The most significant control improvement in the 3DS version is the inventory screen. There’s even an extra equip slot to assign to buttons – four now, opposed to the three you could assign in the N64 version. If anything should have been improved for the 3DS version, however, it is the save system. When you turn off the 3DS, you’re booted back to your base of operations and have to locate the village or dungeon where you’ve journeyed previously. For a handheld title, this is inconvenient and the only way to get around it was to put my 3DS to sleep, which could have been avoided with a quick save option. Other than that, the lack of an option to restart boss battles is troubling. Sometimes you have to repeat a little content to get back to them, sometimes it’s a moderate amount, but at least it will teach you to take your boss battles seriously. Other than that, this version doesn’t have much holding it back.

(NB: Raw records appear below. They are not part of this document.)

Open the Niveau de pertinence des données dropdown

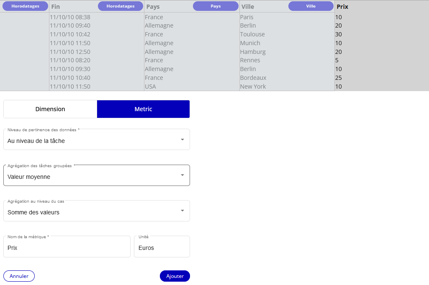tap(96, 140)
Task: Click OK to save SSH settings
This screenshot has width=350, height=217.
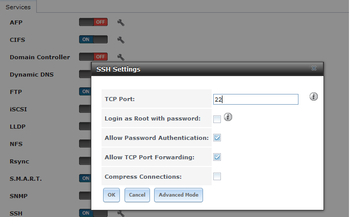Action: click(111, 195)
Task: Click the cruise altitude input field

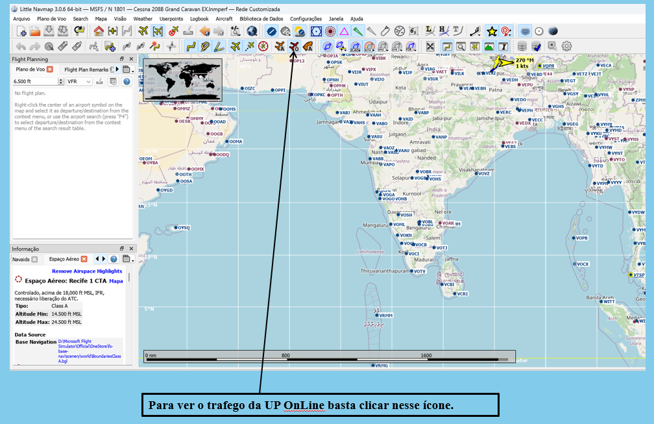Action: pyautogui.click(x=31, y=81)
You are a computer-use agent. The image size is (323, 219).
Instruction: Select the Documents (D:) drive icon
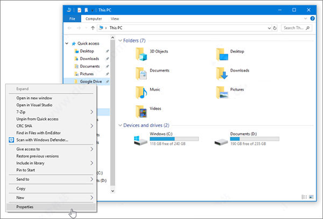click(x=221, y=141)
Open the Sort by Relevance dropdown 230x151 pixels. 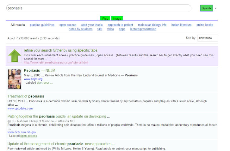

OoT a Sight for the Eyes, a Tune for the Ears
Probably the most noteworthy addition to OoT is the serious graphical facelift. There have been touchups in just about all the locations, dungeons, and characters to refine the detail. It’s extremely noticeable and looks fantastic – there’s a crisper, cleaner, more colorful aspect to every part of the world it seems. What remains refreshing is that the dungeons all look vastly different from one another, and this also extends to bosses and villages. OoT gets it right in variety, and it amazes me that more games haven’t caught on to making each location and dungeon feel new and different. As for playing in 3D, it adds a new feature to the experience, so it’s definitely worth turning on especially for the cutscenes. I didn’t keep the 3D on for any other parts of the game, though.
Nostalgia plays a huge factor in the music and how could it not? Zelda fans will get giddy upon hearing the classic themes, and the flute-infused music returns in OoT, capturing the spirit of the series fantastically. You won’t come across voice acting in this game, but the music sure does its job about setting up the atmosphere of the heroic journey. In addition to the music, sound effects abound, and they do their job well. Link’s scream when he gets hit is just as entertaining as ever – even once you’ve become an adult, these effects prove that he’s still just a big kid.
3DS: Buy Alert!
With the 3DS’s lackluster library, this is easily the best game available – and still might be even if the rest of the lineup was stronger. Those who haven’t played OoT are in for a treat, while diehard fans will be thrilled to experience it all over again. OoT is heralded by many as the best Zelda game, and it’s not hard to see why it’s regarded as such. That’s not to say Ocarina hasn’t aged at all, but it’s still a firm reminder that more games aren’t going the distance. OoT provides a worthy challenge, and I can’t say many games today are making players think as much as they should. It’s telling that the game that brought Zelda into the 3D world would bring it to the 3DS.